Уйдя, ты сердце взял моё далече,
Хотел бы умереть я в день разлуки, коль
Не чаял бы с тобою новой встречи.
Расколы скал расскажут: чем дожди небес,
Очей моих весьма обильней течи.
О запада свеча, вернись на запад, будь
Печатью у всех на сердце и предплечьи,
Гильбоа ль поливать хермонскою росой?
Что до косноязычных ясные речи?[56]
С тоской покидаю Гранаду. При новом правлении евреям здесь нет места. С каким восторгом всего лишь год назад я восхищался городом дворцов и мечетей, радовался богатым библиотекам, старинным учебным заведениям. Сколькому научился в широко открытом для поэтов и учёных доме моего друга, где не прекращались споры о стихах, политике, культуре. Моше помог мне поверить в себя, говорил, что «нельзя научить искусству стихосложения, если дух поэзии не владеет человеком и нет поэзии в его душе…». Хожу по улицам города и мысленно прощаюсь с полюбившимися местами, снова оглядываю холм Ла-Сабика, который был заселён задолго до римских времён. Первую крепость здесь построили арабы, она называлась Ильбира. В одиннадцатом веке полуразрушенную крепость отстроил Шмуэль ха-Нагид, визирь эмира Гранады Бадиса ибн Хабуса. У того правителя было представление о справедливости, его не смущало недовольство толпы по поводу приближённого-еврея. Удивительно разнообразие талантов Шмуэля ха-Нагида: поэт, грамматик еврейского языка, дипломат и, что особенно важно для эмира, – прекрасный полководец. Чтобы управлять гвардией, собранной в основном из рабов-славян, рост влияния которых становился опасным, требовался особый талант.
Я отправляюсь в Севилью, на юго-запад Андалузии – в богатый портовый город на берегу реки Гвадалквивир. Моше уже там не было, но я надеялся, что в этом городе сгодится моё ремесло: ведь, будучи врачом, я при любом режиме смогу заработать не только на безбедный быт, но и посылать деньги своему другу. Давать – бóльшая радость, чем брать, и поэтому я буду должен благодарить его, а не он меня. И конечно, смогу помогать родителям, они молятся за меня, и как бы я хотел порадовать их своей устроенной жизнью. Начал с того, что истратил почти все имеющиеся у меня деньги на необходимое оборудование врачебного кабинета. Однако время идёт, но никто не спешит ко мне на приём. И никому нет дела до моих стихов. А так хочется быть нужным людям! Сказали бы, где требуется врач, поехал бы в самое захудалое место.
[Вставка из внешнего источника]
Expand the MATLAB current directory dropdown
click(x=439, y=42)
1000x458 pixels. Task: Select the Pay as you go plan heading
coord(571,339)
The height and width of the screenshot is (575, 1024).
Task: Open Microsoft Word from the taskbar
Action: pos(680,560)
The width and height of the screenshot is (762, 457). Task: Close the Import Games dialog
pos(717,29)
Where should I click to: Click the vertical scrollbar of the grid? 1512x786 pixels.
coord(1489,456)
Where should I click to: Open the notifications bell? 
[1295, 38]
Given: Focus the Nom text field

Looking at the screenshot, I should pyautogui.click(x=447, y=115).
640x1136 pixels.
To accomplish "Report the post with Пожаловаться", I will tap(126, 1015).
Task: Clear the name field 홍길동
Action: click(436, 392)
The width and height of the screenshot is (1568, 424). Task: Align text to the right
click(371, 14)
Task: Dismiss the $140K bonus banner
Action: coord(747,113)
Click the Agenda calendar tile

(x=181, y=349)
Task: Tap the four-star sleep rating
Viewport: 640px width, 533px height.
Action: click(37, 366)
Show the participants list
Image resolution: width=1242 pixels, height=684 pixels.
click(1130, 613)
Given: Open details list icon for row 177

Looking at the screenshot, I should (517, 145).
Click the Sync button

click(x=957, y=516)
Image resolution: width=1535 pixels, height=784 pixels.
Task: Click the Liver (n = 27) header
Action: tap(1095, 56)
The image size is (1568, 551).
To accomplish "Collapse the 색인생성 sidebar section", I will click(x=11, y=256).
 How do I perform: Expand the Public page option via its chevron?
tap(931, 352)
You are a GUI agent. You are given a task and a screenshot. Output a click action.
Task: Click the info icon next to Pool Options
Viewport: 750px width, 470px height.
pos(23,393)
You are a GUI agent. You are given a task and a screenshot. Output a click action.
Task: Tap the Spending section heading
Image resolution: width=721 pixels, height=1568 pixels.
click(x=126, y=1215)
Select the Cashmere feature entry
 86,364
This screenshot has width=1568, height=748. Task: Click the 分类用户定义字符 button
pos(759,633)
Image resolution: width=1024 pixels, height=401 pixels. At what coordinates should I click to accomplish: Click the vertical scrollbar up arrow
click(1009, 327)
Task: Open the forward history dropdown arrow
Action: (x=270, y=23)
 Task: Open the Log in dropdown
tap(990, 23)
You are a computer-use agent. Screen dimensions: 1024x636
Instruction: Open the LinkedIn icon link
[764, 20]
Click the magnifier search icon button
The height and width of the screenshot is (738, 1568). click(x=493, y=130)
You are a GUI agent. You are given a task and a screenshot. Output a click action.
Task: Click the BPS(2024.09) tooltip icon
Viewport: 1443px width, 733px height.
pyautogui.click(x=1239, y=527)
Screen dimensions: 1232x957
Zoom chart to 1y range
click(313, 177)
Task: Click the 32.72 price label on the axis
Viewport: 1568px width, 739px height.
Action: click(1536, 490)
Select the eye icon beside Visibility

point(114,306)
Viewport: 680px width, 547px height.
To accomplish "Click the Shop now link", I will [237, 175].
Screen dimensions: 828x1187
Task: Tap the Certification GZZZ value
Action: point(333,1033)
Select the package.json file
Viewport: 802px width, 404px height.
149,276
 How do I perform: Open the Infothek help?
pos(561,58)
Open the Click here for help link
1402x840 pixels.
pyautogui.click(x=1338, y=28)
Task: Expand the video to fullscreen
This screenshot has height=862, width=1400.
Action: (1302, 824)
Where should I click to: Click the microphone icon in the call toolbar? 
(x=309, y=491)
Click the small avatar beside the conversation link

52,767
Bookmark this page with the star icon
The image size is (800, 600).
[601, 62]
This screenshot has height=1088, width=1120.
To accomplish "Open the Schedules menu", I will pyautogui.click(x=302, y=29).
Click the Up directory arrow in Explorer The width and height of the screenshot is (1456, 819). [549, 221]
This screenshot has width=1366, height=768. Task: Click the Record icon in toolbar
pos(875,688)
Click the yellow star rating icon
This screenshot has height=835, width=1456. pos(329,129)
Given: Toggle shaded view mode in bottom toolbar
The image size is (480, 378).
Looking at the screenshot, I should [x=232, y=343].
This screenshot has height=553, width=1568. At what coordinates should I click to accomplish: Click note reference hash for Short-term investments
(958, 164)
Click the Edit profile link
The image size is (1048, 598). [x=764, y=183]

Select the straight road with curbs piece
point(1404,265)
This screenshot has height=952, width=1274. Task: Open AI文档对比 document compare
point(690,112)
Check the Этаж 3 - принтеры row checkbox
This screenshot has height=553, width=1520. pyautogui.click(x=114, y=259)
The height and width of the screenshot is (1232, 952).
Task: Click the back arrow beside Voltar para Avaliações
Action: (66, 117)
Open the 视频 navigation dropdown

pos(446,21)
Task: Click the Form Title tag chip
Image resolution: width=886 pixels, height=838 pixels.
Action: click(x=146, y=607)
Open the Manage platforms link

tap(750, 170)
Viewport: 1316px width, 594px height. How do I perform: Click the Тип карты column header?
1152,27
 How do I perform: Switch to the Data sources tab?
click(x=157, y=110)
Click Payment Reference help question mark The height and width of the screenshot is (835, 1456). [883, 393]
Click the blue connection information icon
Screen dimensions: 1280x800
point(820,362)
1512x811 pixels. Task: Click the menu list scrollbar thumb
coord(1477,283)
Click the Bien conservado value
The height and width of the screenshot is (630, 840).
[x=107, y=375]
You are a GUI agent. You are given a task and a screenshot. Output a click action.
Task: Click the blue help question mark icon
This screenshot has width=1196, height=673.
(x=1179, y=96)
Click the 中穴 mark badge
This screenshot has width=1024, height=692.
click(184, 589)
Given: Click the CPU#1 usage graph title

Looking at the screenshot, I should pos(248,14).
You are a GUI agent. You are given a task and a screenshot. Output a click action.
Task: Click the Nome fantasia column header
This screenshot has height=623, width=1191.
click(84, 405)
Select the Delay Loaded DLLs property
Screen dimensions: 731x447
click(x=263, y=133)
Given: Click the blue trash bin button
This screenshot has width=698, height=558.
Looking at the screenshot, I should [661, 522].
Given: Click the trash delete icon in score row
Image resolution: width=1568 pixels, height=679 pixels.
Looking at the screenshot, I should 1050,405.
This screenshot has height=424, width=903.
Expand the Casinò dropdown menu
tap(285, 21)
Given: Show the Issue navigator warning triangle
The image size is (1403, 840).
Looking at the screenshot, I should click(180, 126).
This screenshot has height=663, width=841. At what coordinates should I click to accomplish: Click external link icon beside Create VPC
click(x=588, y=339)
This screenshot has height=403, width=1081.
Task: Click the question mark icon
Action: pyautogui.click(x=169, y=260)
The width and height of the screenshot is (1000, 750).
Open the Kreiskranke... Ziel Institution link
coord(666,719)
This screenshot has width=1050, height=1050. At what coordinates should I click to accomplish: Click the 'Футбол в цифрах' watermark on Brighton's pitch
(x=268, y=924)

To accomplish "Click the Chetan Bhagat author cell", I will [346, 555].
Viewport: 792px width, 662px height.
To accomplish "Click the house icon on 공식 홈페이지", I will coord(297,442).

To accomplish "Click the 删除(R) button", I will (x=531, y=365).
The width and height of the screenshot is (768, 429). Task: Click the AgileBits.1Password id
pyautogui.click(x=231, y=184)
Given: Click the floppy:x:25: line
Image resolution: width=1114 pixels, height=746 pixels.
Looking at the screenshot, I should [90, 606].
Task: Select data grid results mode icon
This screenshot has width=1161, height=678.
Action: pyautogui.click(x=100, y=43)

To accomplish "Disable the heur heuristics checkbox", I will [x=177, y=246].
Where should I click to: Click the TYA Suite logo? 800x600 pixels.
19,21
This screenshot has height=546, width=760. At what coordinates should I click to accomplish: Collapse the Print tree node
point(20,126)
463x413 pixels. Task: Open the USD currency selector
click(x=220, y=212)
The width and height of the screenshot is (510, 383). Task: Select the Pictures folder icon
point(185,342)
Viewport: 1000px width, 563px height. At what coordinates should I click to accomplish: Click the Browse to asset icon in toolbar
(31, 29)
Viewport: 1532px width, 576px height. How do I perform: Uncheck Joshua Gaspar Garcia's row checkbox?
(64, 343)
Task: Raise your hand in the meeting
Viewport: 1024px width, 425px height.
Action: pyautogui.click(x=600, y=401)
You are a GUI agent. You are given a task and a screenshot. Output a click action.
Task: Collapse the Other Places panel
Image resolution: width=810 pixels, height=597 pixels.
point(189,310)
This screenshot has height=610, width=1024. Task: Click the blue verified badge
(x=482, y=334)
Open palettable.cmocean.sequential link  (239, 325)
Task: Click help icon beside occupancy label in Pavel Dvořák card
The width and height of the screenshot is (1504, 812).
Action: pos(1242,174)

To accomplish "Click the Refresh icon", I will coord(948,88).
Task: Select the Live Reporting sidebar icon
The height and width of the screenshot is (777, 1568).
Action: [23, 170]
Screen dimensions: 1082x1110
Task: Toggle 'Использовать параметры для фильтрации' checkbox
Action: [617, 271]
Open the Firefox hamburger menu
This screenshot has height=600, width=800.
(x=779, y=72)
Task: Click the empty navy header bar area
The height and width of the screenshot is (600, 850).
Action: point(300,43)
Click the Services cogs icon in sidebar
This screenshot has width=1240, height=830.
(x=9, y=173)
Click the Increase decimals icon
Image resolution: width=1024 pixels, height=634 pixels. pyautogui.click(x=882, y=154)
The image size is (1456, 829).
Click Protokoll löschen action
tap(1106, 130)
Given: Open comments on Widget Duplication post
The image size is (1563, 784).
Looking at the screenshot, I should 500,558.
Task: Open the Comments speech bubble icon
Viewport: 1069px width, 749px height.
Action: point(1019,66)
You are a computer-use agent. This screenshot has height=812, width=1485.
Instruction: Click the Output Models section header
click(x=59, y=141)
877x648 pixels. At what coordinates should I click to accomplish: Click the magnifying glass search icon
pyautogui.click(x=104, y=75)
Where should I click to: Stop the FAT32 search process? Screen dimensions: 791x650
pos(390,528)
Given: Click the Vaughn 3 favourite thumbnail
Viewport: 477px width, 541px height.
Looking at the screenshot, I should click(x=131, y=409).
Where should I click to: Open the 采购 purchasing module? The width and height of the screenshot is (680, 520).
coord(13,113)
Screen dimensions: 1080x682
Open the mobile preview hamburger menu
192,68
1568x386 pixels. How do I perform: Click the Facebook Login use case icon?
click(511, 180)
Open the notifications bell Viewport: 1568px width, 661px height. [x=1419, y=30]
И пусть бы стучались ко мне в окно и днём и ночью – в любое время спешил бы к больному. Напрасные ожидания… Не знаю, что предпринять. Растерянность сменяется отчаяньем. Я вижу себя со стороны, вижу отрешённый взгляд человека, утратившего надежду. Все мои старания ни к чему не привели. Всё складывается само собой, независимо от моих усилий. Пытаюсь встретить понимание у богатых людей города, но они оказались такими же невежественными, как бедняки, к тому же самодовольными. Смотрят на меня и не видят, слушают мои стихи и не слышат. О чём я и написал в стихотворении «Среди евреев Севильи»:
Не верит тот, кто облачён в виссон,
Что в гниль и прах он будет превращён.
Судьба, иным свой кубок благ налив,
От них таится, мне свой лик открыв.
«Чистейший мёд», – они мне говорят.
Отведал я – и говорю им: «Яд!»
Кто древом жизни деньги признаёт,
Познанья древо в страхе оплюёт…
Клянётесь Богом – лжёте вы Ему,
Клянётесь тем, что вам не по уму.
Сказали Богу: «Отойди», – ничуть
Его законов не постигнув суть.
Непостижима для таких людей
Таинственная цель Его путей!
Среди безумцев что приобретёшь?
Сам в их кругу легко с ума сойдёшь!
Ваш круг немало горя мне принёс –
Так предо мной вы задирали нос.[57]
Казалось бы, люди ходят в синагогу, молятся Предвечному, но помыслы их не поднимаются выше материальных приобретений; знания для них подобны горящим углям, от которых одни беды. Опять же слишком «ленивы сердцем», чтобы желать приобщиться к духовной культуре; бегут от неё как от греха. Конечно, достаток в доме необходим, однако деньги не могут стать главной ценностью в жизни.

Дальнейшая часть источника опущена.